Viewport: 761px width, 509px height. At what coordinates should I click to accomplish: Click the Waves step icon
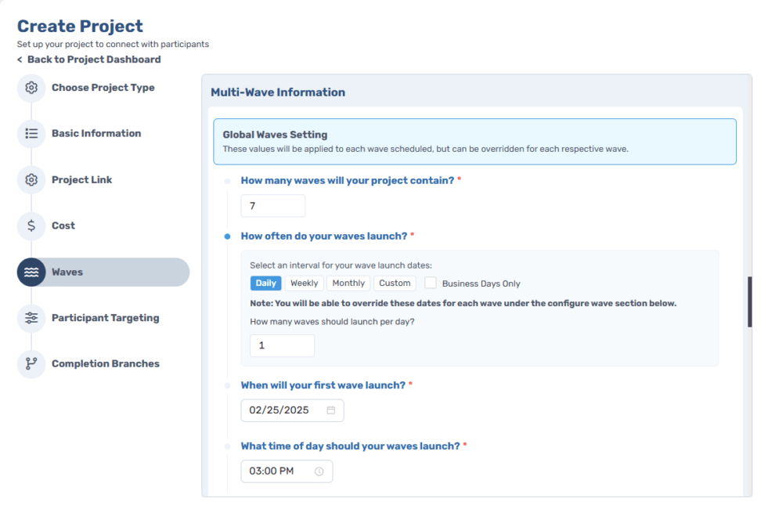(31, 272)

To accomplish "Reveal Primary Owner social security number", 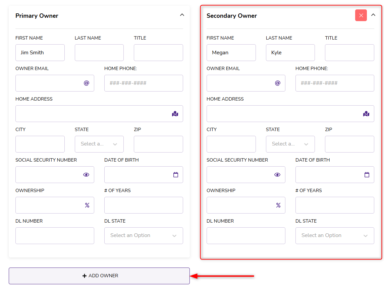I will (86, 175).
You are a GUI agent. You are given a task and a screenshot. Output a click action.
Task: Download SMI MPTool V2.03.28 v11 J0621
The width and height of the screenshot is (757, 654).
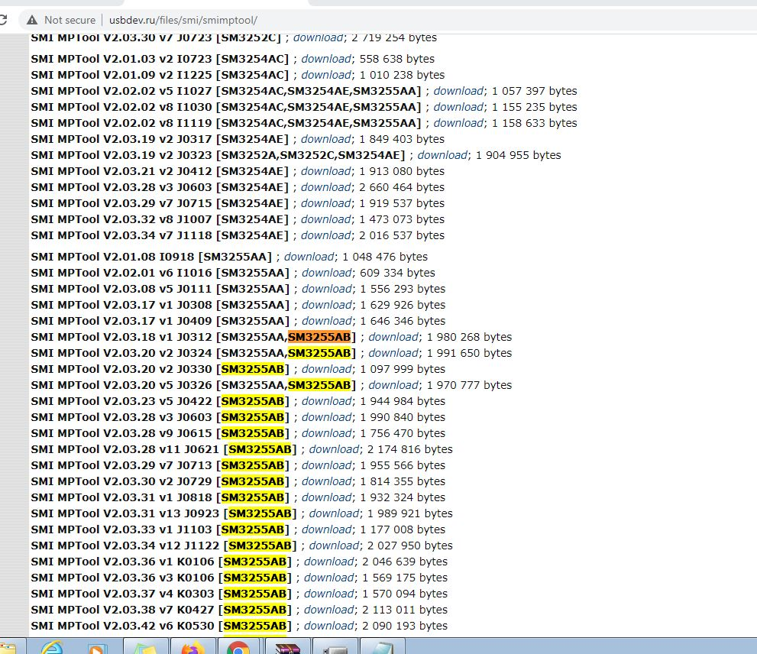(334, 449)
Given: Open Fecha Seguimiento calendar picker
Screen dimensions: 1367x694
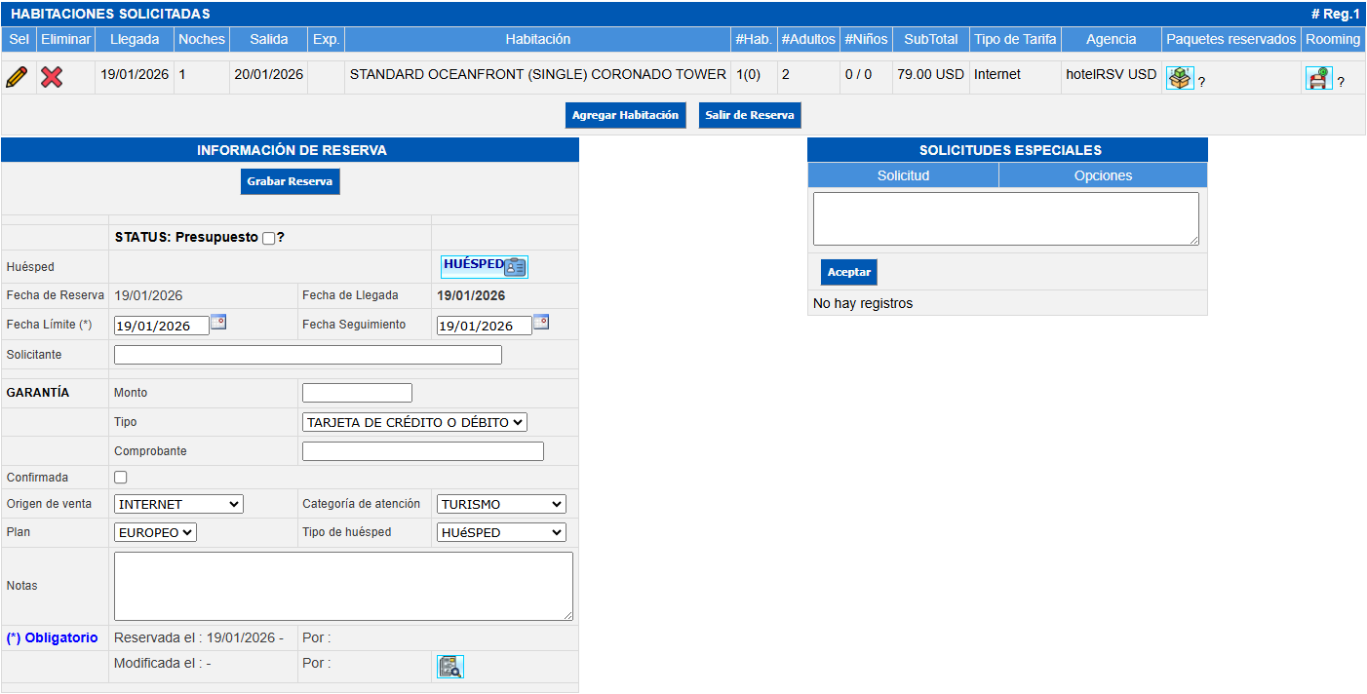Looking at the screenshot, I should (x=541, y=322).
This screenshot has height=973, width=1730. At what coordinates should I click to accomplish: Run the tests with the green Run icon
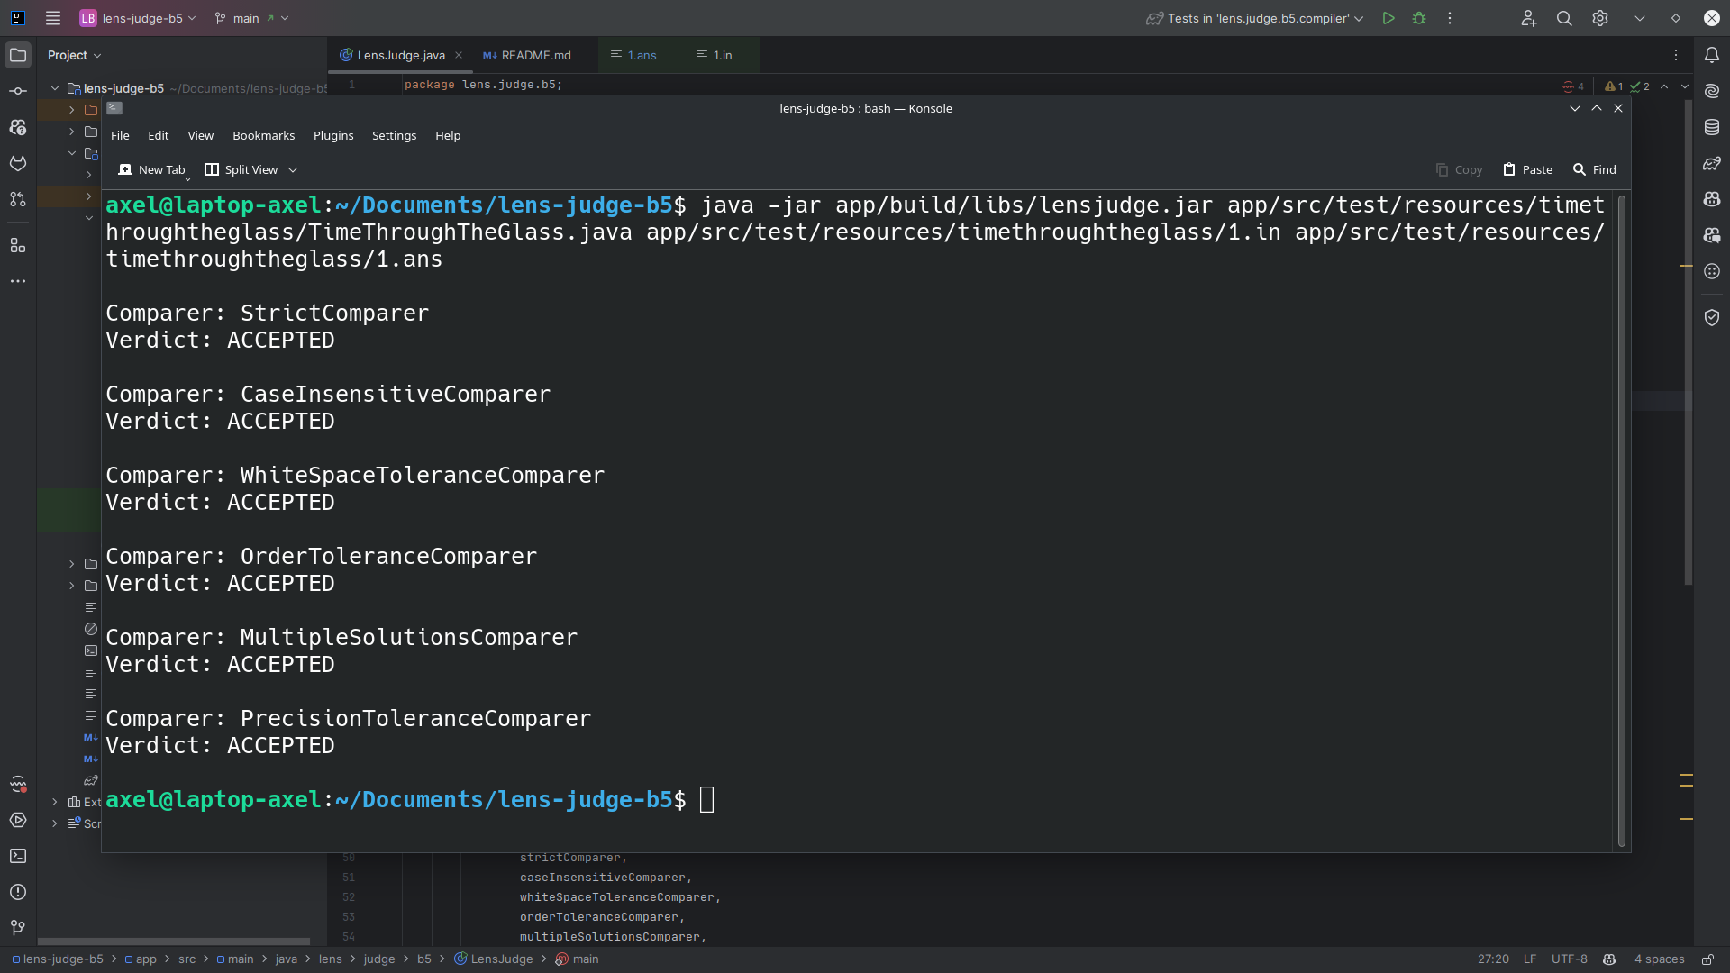(x=1389, y=18)
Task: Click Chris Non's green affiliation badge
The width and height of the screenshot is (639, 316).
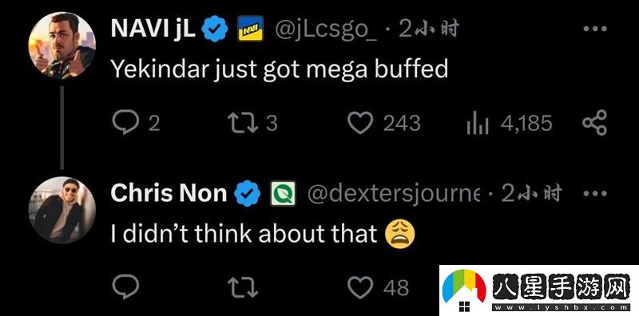Action: point(284,193)
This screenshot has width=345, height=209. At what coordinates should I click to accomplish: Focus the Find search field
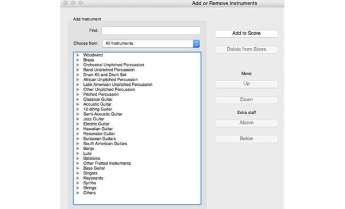tap(151, 31)
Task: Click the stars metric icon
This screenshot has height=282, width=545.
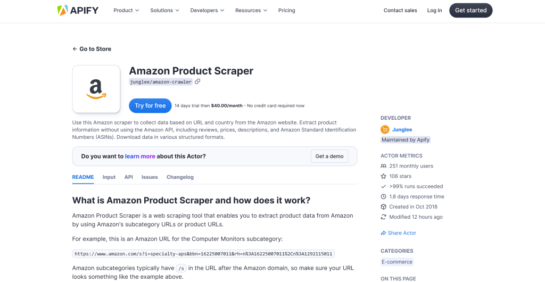Action: (x=384, y=176)
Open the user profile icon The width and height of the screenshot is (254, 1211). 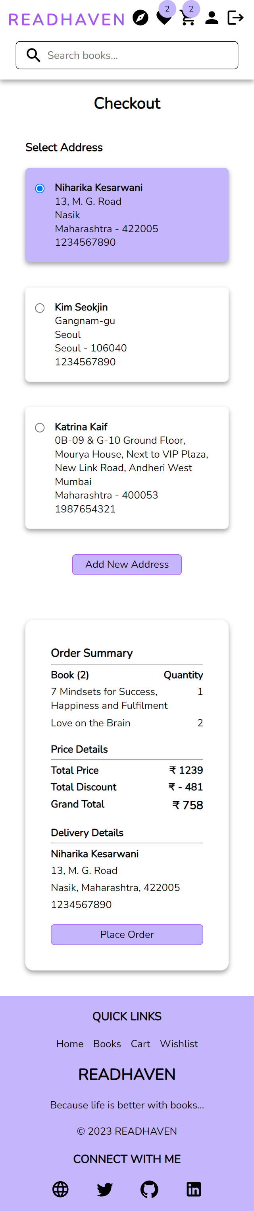click(212, 19)
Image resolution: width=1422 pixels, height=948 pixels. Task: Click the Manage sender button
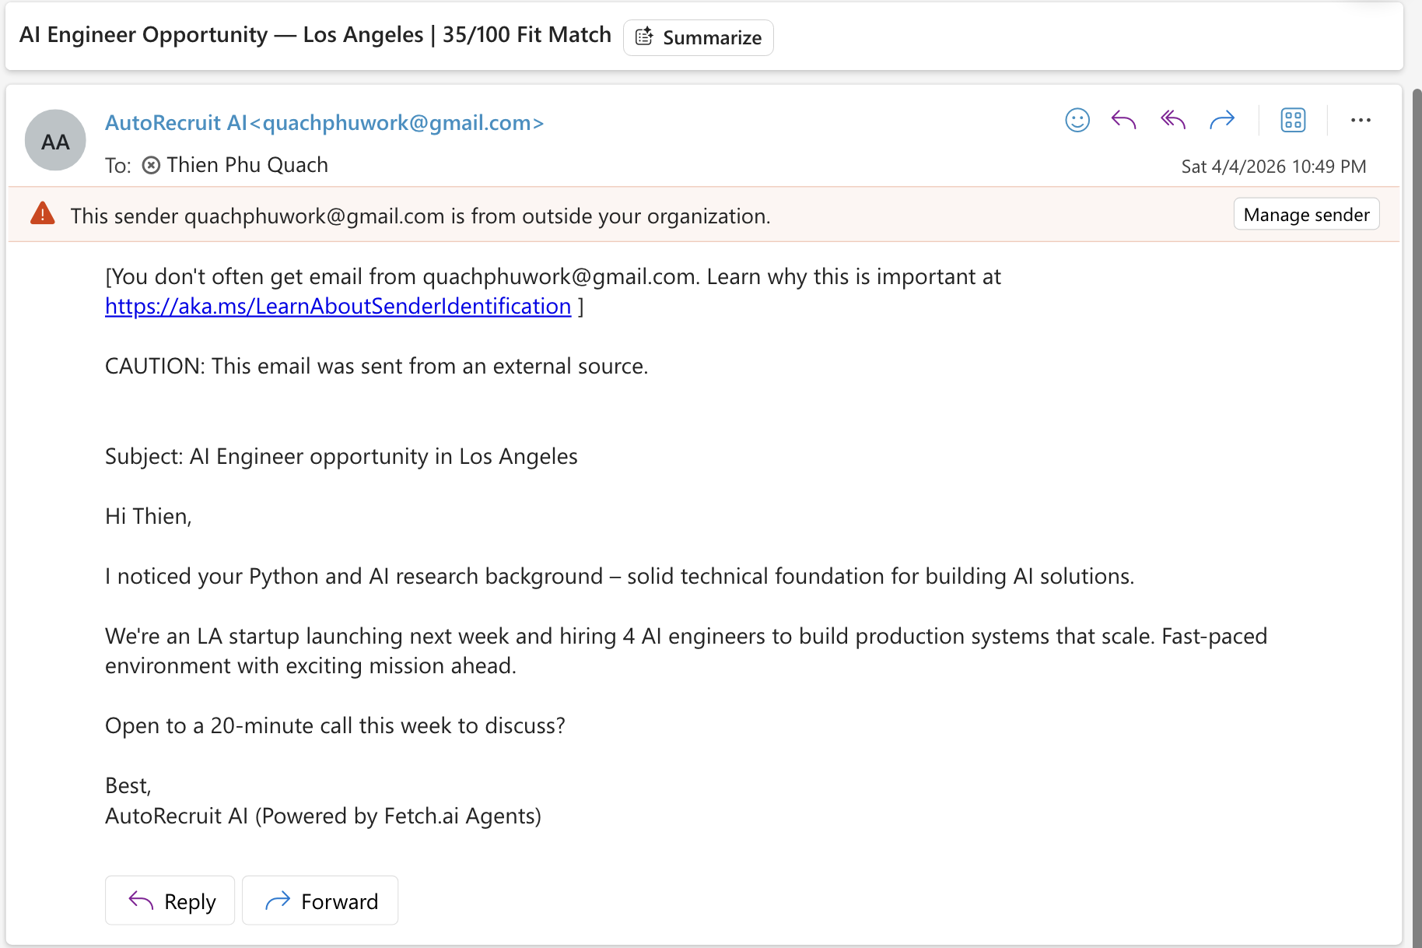(1306, 214)
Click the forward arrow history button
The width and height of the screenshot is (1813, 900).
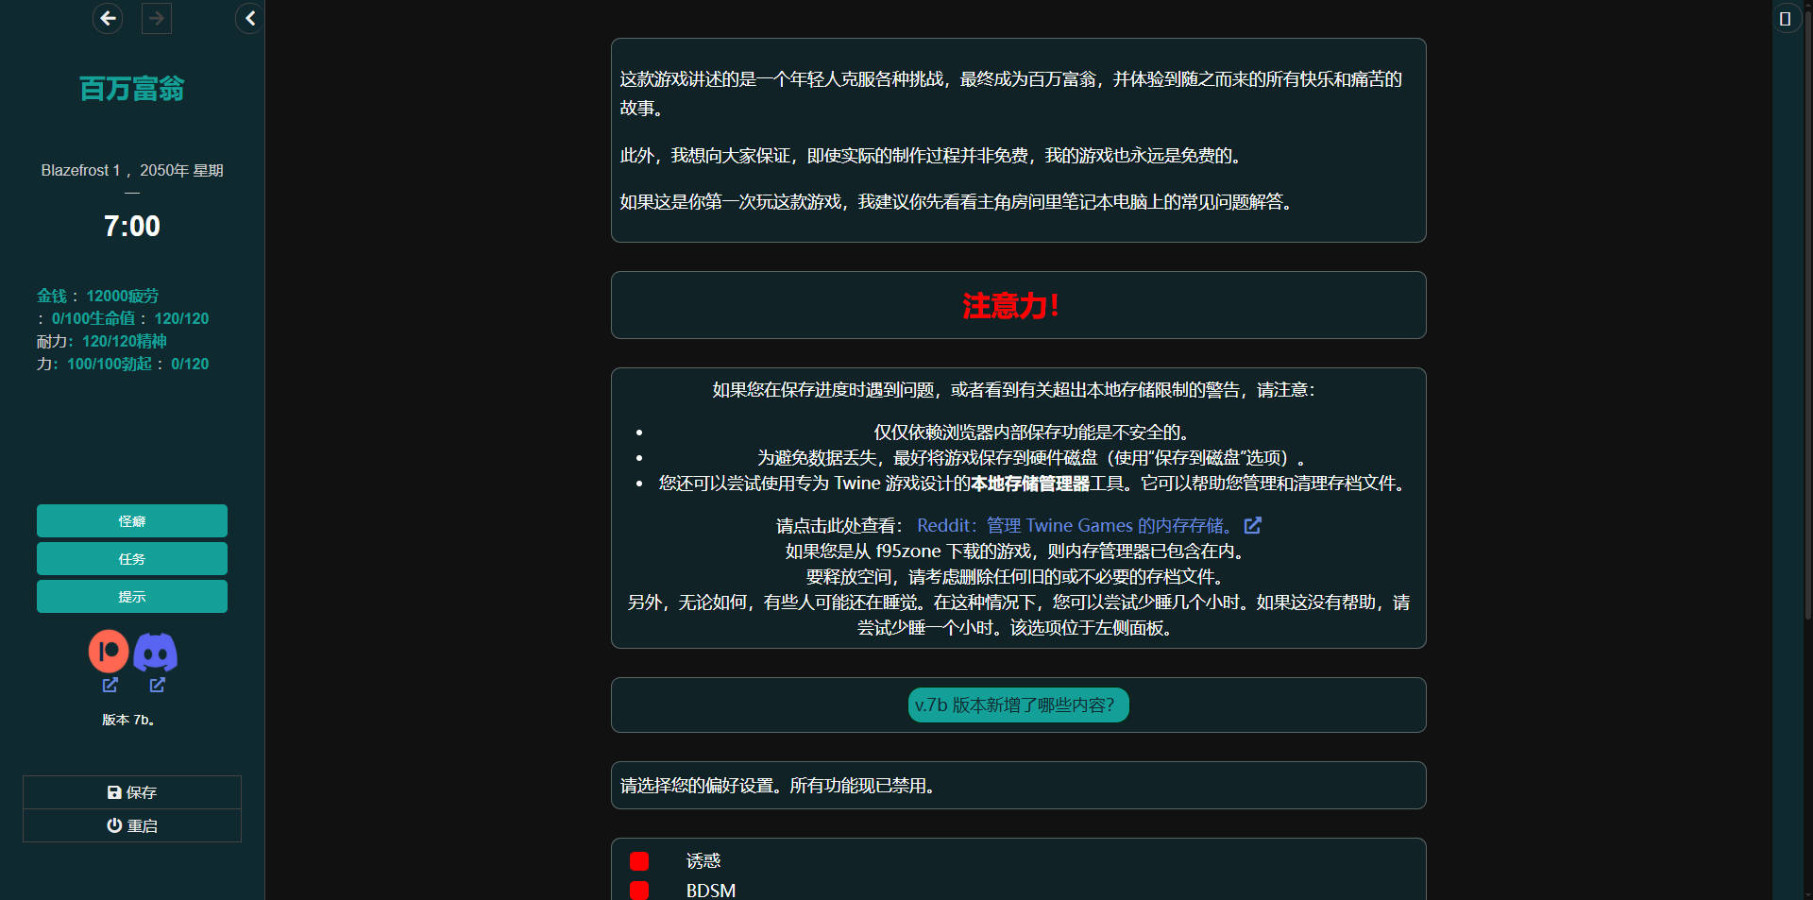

::::::::

| Assignment |
Nothing but the lines from the one containing "Click the forward arrow history button" through the last line of the records above should appear, each repeated exactly, with no pictures.

| Your solution |
Click the forward arrow history button
The width and height of the screenshot is (1813, 900).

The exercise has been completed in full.